Kondisi demikian tidak saja terjadi di antara aparat dan masyarakat yang mengharapkan pelayanan namun penyimpangan juga terjadi secara internal. Anggaran tahunan pemerintah yang begitu besar dan dilimpahkan pada sebuah institusi pemerintah sering dilihat sebagai sarana mensejahterakan bersama bukan mensejahterakan rakyat. Penghematanpun dilaksanakan, beberapa perjalanan dinas dikorbankan alias difiktifkan untuk mengumpulkan uang bagi kesejateraan pegawai, perjalanan dinas yang seharusnya 5 hari cukup dilakukan 1 hari agar seorang pegawai dapat memperoleh tambahan uang kocek untuk dibawa pulang. Cukup siapkan bukti-bukti telah melakukan perjalanan dinas dan laporan perjalanan yang kadang tidak real. Demikian juga penggunaan anggaran untuk berbagai pengadaan fisik, tidak luput dari upaya mendapat uang bagi kepentingan bersama, nilai barang di mark-up agar anggaran seolah habis terpakai. Meskipun pengadaan barang dilakukan dengan tender, seringkali pemenang tender sudah ditentukan dari awal, yakni mereka yang mengerti perasaan aparat, sehingga kemudian di antara rekanan dan aparat terjadi kong-kalikong untuk bagi-bagi uang yang diterima, jika kemudian kualitas barang yang disediakan kualitasnya di bawah standar, tak apalah, penting semuanya bisa jaga rahasia dan sama-sama untung.

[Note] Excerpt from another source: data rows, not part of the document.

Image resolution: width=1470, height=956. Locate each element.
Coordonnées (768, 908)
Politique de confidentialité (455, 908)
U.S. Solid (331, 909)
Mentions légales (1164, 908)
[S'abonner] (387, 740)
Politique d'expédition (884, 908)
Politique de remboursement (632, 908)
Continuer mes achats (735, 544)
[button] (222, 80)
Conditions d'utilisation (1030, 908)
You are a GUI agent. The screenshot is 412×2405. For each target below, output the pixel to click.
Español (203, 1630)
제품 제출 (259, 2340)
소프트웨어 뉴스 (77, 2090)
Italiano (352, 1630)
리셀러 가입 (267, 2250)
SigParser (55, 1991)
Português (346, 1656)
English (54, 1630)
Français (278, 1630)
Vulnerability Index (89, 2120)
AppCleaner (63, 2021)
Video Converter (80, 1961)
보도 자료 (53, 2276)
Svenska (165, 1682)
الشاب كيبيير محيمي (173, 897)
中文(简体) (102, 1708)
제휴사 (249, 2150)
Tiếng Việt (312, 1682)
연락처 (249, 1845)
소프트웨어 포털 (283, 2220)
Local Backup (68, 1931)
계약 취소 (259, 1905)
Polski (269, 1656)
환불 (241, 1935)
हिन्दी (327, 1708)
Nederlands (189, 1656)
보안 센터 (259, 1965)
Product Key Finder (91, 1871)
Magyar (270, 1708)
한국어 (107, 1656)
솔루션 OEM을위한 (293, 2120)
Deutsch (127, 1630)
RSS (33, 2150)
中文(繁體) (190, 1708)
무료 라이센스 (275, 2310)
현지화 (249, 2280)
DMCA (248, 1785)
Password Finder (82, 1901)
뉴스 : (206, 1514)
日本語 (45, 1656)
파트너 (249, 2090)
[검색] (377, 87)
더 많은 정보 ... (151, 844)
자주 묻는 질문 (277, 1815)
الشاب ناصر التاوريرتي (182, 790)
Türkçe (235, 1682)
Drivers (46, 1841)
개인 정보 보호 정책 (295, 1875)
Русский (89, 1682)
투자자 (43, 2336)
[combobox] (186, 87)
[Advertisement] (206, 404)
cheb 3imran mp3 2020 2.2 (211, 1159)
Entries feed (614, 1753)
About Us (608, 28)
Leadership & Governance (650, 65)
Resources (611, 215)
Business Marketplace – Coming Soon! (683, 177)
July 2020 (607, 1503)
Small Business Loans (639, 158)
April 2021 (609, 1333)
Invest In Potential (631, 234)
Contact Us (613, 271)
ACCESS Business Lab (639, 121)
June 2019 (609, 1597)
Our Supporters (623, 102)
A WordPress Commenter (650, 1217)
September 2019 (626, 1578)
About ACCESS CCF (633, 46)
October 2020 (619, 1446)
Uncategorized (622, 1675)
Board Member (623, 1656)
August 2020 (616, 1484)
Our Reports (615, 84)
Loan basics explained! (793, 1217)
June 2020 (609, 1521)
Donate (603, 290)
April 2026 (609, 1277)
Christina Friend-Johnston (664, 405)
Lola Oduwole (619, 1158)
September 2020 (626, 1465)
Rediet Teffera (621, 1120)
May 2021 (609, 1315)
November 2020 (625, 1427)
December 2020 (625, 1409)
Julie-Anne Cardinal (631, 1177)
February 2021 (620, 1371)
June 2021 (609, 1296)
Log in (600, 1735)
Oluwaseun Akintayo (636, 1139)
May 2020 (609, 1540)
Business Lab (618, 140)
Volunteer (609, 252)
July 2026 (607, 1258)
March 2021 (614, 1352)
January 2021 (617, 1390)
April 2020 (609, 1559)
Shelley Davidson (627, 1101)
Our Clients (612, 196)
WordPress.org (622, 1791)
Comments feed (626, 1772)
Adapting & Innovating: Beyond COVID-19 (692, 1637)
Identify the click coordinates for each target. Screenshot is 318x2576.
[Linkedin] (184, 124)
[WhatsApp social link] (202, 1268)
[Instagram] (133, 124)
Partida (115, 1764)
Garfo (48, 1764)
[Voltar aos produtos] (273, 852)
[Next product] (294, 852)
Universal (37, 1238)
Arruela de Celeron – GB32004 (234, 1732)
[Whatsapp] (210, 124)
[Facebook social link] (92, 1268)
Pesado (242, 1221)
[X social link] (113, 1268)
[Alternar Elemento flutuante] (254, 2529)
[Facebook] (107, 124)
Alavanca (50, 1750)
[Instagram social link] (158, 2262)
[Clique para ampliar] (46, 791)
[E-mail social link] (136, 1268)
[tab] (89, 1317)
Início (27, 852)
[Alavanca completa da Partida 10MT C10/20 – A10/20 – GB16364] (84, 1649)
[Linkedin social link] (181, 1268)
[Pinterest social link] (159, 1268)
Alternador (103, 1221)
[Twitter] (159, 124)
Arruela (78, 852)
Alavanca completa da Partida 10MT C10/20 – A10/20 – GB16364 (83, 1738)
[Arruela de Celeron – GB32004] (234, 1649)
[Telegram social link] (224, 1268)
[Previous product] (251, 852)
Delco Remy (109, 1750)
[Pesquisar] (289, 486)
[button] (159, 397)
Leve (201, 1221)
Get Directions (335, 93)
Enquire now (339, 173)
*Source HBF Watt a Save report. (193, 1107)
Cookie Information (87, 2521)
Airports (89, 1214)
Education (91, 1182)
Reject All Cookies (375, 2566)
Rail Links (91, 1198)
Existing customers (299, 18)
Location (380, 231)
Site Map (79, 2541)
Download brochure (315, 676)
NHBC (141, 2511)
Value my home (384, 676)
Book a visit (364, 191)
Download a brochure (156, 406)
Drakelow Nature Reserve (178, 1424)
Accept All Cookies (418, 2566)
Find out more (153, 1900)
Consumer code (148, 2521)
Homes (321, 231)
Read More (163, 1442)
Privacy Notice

Tentunya sangat menyedihkan kondisi aparatus negara kita, berawal dari sebuah kebutuhan yang sangat manusiawi untuk mendapatkan kehidupan yang lebih baik, mendorong melembagakan berbagai penyimpangan dan kadang berakhir pada sebuah tragedy of common saat semua sama sepakat untuk menghabiskan anggaran negara secara tidak tepat dan mengorbankan apa yang menjadi tujuan semula tidak tercapai tanpa ada sebuah rasa penyesalan karena seolah sudah menjadi tindakan kolektif.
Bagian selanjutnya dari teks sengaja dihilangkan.